(Task prompt) Report every line of the records that contains the word "width".

_ _ _ _ _ _ _

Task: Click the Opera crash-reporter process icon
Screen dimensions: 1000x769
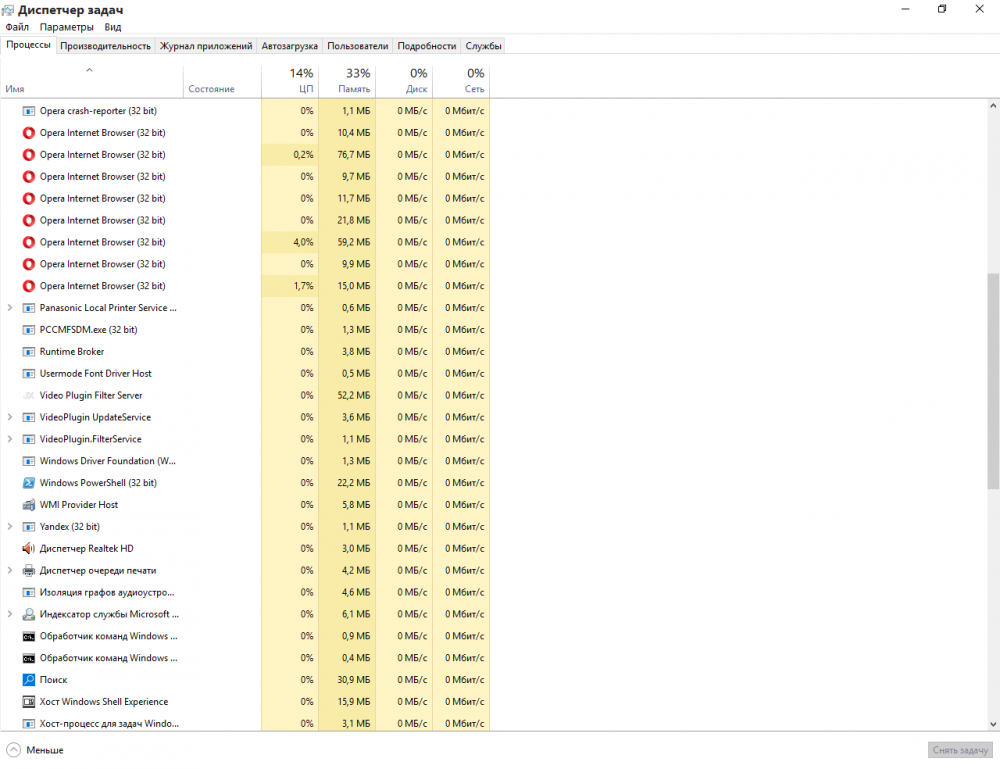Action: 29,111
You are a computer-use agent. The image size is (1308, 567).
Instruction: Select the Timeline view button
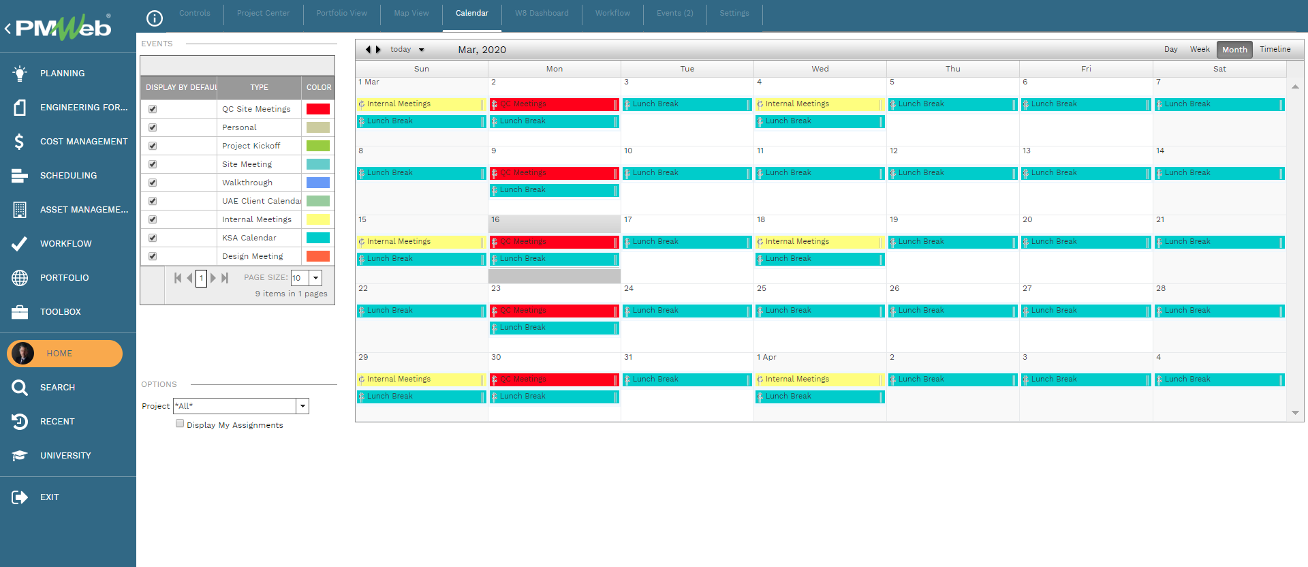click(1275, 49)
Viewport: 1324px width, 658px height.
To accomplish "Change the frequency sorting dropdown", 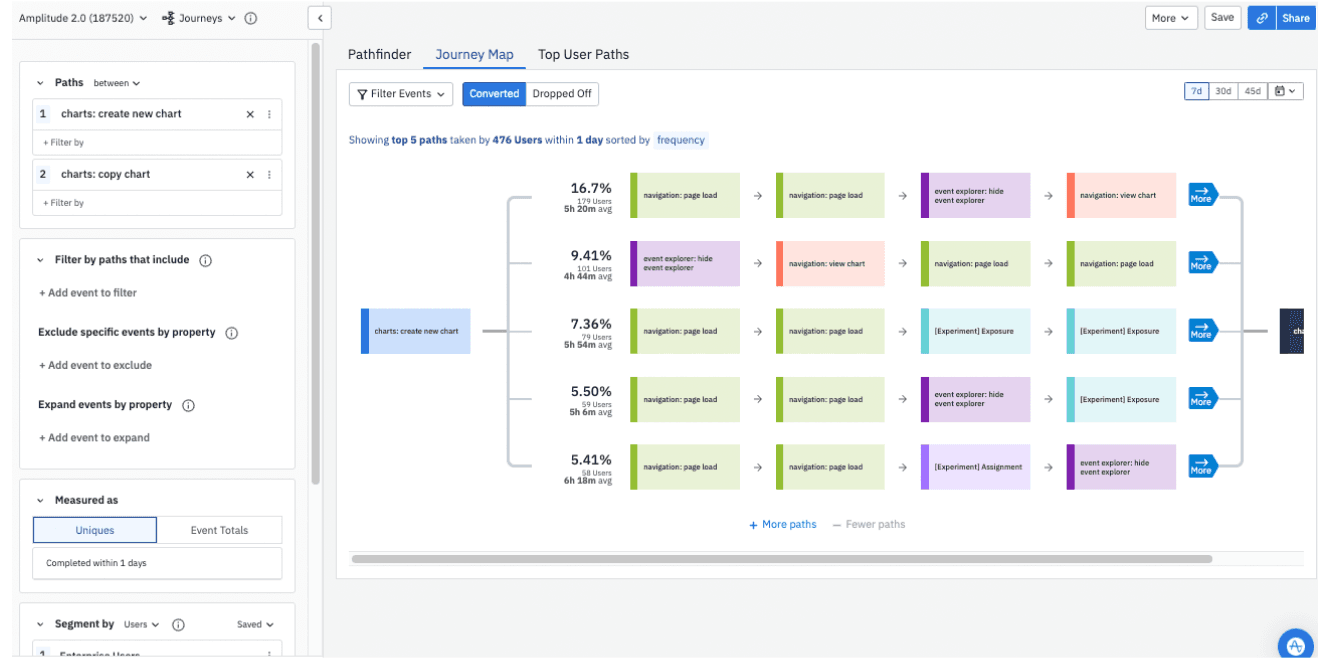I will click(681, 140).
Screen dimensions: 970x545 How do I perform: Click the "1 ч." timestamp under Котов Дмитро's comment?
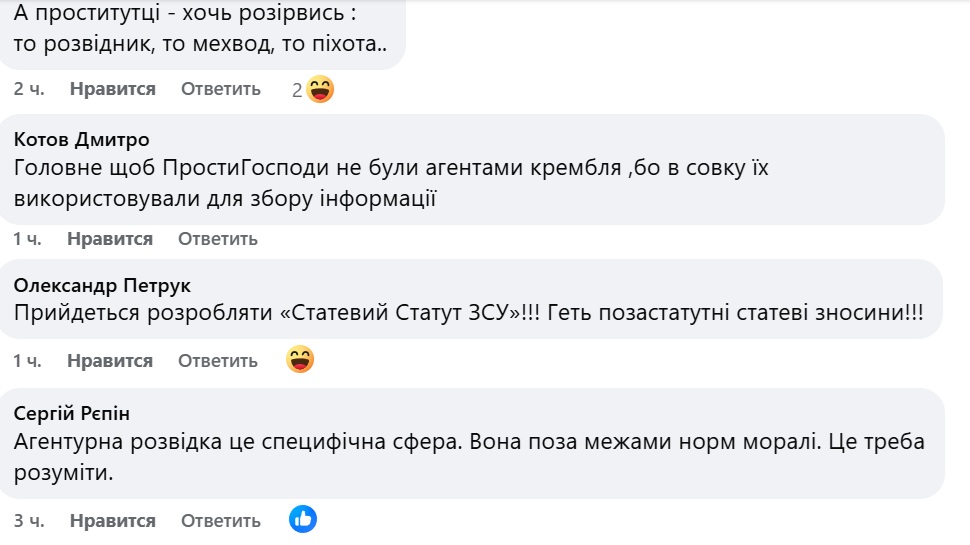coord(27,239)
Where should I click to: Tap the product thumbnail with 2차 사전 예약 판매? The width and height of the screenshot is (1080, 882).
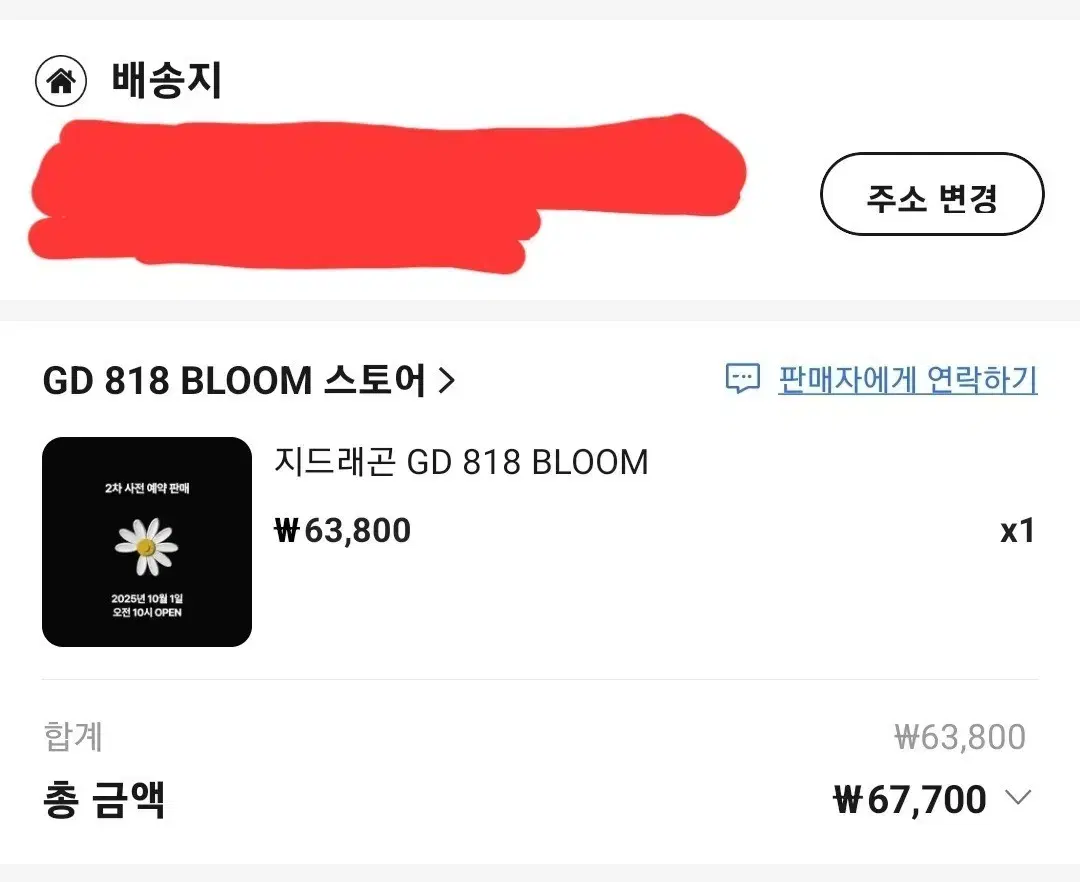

_ _ _ _ _ _ _

(Answer below)
Viewport: 1324px width, 658px height.
Where should I click to: Tap the product thumbnail with 2차 사전 예약 판매? The width and height of the screenshot is (1080, 882).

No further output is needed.